An ad for the Barron Centers runs in today’s New York Times under the banner: “When it comes to … PENILE ENLARGEMENT … there is a difference” (ellipses theirs). Below, some all too infrequently asked questions with answers gleaned from the ad and the Web site, www.barron-centers.com.

  • Q: Is there an illustration with the ad?
    A: Yes. The famous statue, the discus thrower. I’d never noticed this before, but he appears to be embarrassed by his unusually small penis.
  • Q: Have the centers been seen on television?
    A: Yes. (I’m not sure where I first heard about the centers, but it may have been on Everybody Loves Raymond Despite His Unusually Small Penis.)
  • Q: Does penis size matter?
    A: Duh! Dr. Rodney S. Barron’s answer is more articulate, more elegant, more–what’s the word?–Lincolnesque: “Size matters to some of the people all of the time and to all of the people some of the time, but not to all of the people all of the time.” And then he didn’t go on to add: “Is that the Emancipation Proclamation in your pocket, or are you just glad to see me?”
  • Q: But surely there is nothing known to medical science that could possibly give me a lovelier scrotum, that could make a silk purse out of my, er, wait–is that my phone ringing?
    A: “Yes, there is. It’s possible to do a fat transfer to the scrotal sac, which results in a larger and fuller looking scrotum.”
  • Q: Is there some sort of hoity-toity name you could give the procedure to make is sound kind of–I don’t know–not stupid?
    A: “Scrotum Enhancement.”
  • Q: How do I know where my penis fits in? No, wait, let me rephrase that.
    A: Don’t worry. I’m writing in the voice of a doctor. A chart on our Web site shows the percentage of the population that has various sizes of erect penis from 3.75 to 9 inches, broken down in quarter-inch increments.
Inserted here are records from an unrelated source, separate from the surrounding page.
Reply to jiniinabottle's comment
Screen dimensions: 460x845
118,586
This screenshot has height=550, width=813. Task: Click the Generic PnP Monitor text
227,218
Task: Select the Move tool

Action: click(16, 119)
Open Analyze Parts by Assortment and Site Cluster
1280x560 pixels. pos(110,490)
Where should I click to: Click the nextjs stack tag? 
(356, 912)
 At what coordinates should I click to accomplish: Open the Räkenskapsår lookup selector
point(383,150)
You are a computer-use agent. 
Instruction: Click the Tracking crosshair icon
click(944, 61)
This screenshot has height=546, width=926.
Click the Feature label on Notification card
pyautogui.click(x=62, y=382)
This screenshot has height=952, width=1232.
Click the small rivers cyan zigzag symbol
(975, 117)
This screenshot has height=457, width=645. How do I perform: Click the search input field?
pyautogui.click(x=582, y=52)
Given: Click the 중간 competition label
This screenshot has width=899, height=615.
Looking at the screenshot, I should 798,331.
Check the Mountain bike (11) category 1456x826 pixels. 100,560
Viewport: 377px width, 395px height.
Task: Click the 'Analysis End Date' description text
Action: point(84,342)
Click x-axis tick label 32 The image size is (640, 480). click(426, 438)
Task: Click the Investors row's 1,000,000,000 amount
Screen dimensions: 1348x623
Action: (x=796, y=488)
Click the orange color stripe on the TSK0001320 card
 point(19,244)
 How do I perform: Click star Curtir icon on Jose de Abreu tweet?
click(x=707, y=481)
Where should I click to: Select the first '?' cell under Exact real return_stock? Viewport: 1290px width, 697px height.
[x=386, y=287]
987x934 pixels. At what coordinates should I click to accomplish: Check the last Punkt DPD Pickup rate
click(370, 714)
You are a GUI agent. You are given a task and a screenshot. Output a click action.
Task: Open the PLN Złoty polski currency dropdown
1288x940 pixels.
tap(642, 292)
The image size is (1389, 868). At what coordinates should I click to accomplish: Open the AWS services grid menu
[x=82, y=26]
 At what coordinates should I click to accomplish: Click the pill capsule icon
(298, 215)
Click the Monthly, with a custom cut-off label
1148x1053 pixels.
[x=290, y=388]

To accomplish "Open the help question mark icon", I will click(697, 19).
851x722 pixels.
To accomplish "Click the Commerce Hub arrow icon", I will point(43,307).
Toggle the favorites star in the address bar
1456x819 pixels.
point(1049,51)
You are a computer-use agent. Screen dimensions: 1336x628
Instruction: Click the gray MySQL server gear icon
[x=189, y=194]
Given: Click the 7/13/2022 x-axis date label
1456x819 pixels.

And it shows erect girth from 1.5 to 6.75 inches. (You understand, that’s the size of the penises. We’re not a country full of guys only 6-inches tall. Now that would be funny. Little 6-inch guys. Can you imagine! Is that my phone?)
  • Q: Does the site have lots of before-and-after pictures of penises dangling next to rulers?
    A: Indeed it does. They’ll put you in mind of a rather odd fishing trip.
  • Q: Isn’t there some way you could cash in on the insecurities of women as well as men?
    A: Would you like to rephrase that?
  • Q: Isn’t there some way you could use your medical training to help women as well as men?
    A: In addition to penis stretching, the Barron Centers offer liposuction. And not just to women. If you can afford it, we’ll happily suck the fat out of a poodle or a peach cobbler. In accordance with medical ethics, of course.
  • Q: What’s all this going to cost me? Not me, but one of those small penis guys or the fat gals.
    A: “The simple truth is that the procedures range from about $4,900 to slightly over $6,900, depending on which procedure or combination of procedures you select. All fees include the procedures you’ve selected, all facility costs, anesthesiology charges, and aftercare-follow-up with Dr. Barron. There are no ‘optional extras.’ “
  • Q: So, I suppose that rules out some kind of blinking red light?
    A: Medical science is in its infancy.